Two issues that I have
1) It makes Tainted and Finite Life a really nasty combo. Perhaps too nasty
2) I think it is actually simpler if Tainted had no interaction with Finite Life and that the removal of the condition was not affected by Finite Life.
In regards to it then not being as effective against creatures with Finite Life, that would, at least to me, be consistent with what the condition is meant to be. Its difficult to taint something that can't be effected by healing.
I'll have to defer to you on the power level issue; I haven't played as Damage over Time Warlock or played against Necro at all, so I have no real way to judge. You're right that it's a potential combo, but it's not that good with the two tainted cards I've seen so far.

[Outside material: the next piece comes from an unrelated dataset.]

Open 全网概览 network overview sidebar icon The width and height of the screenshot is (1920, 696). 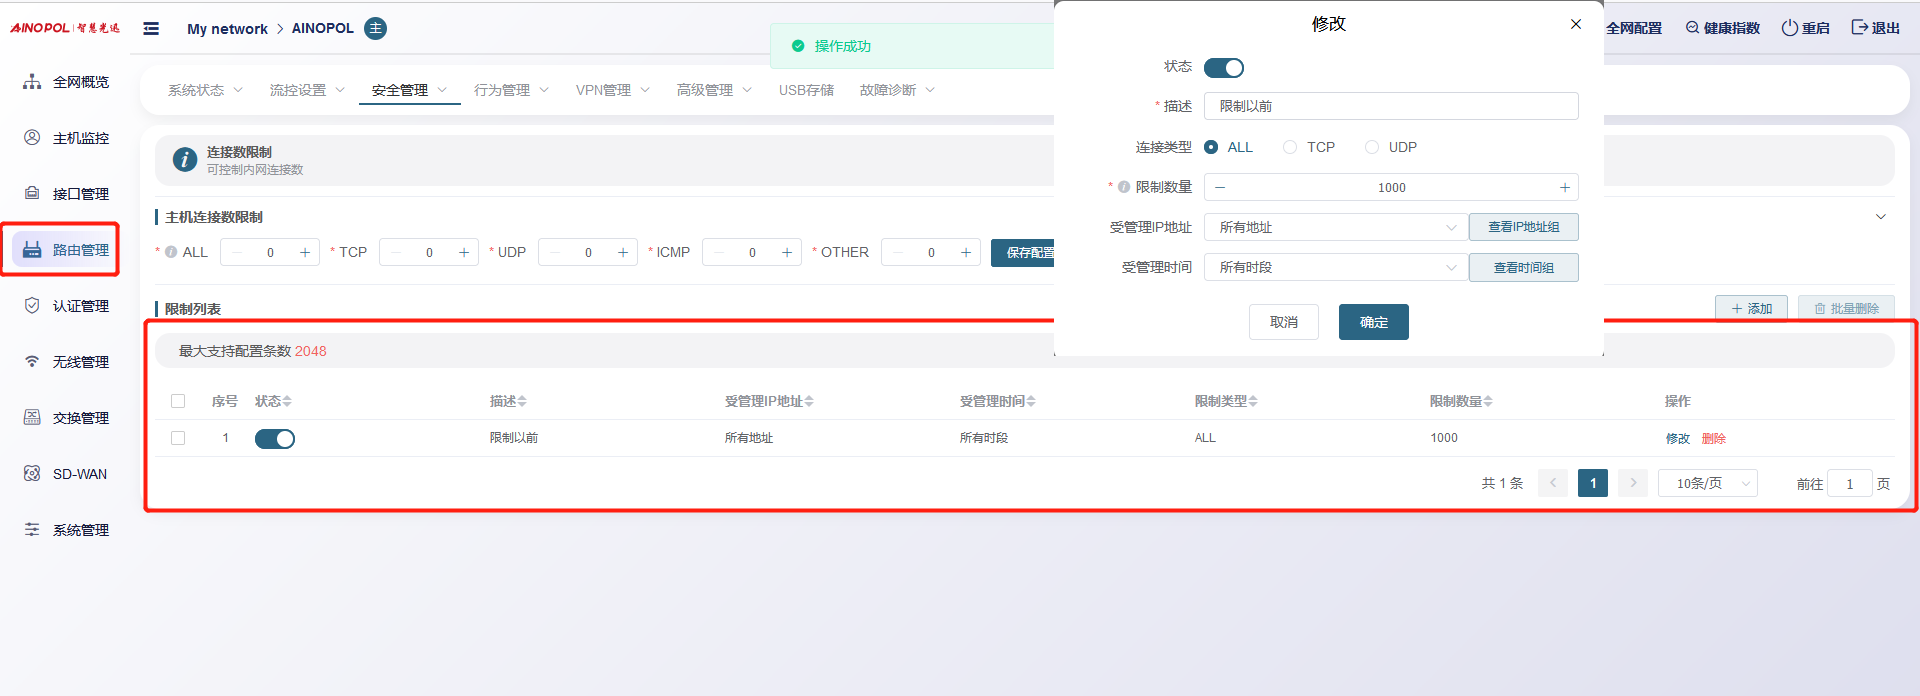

Drain Soul is terrible with Deathlock, because you don't get any of the life gain. The combo with the Spider is okay? The spider doesn't seem like it fits any current Nature book archatypes that would want to give up healing, but maybe a Dark book that currently plays Basilisk might want it.
The situation I'm imagining is a Necro with a creature that taints and does damage, and also a Deathlock. Against an opposing Wizard, neither the taints or the damage are likely to be healable. If the wizard packs a wand of healing, though, the damage won't be healable, and the taints ... might be? Priestess, of course, is a special case.
My suspicion is that "compatable" Deathlock would make Tainted as good as Deathlock makes damage. If Tainted is priced more cheaply than damage, I can see how that might be a problem.
To put it another way, Deathlock already makes normal damage better than vanilla Tainted (mostly. Tainted ignores armor, but is a poison effect.). If it Deathlock also brings Tainted "up to par," is that too good?
Of course, it's possible that Deathlock is the problem card, not the tainted mechanic, but we've never had the tools to make it matter, before. I mention this because it seems like Deathlock makes Bleed as good as Deathlock makes Rot, and that's a clear power upgrade that's more likely to be a balance problem. (Not saying it is, just that it seems more powerful.)
As for your second point... man, I don't know. I would expect that a card that prevents me from gaining life would, in all cases, prevent my life from going up. Maybe I just have that expectation from playing too much MtG?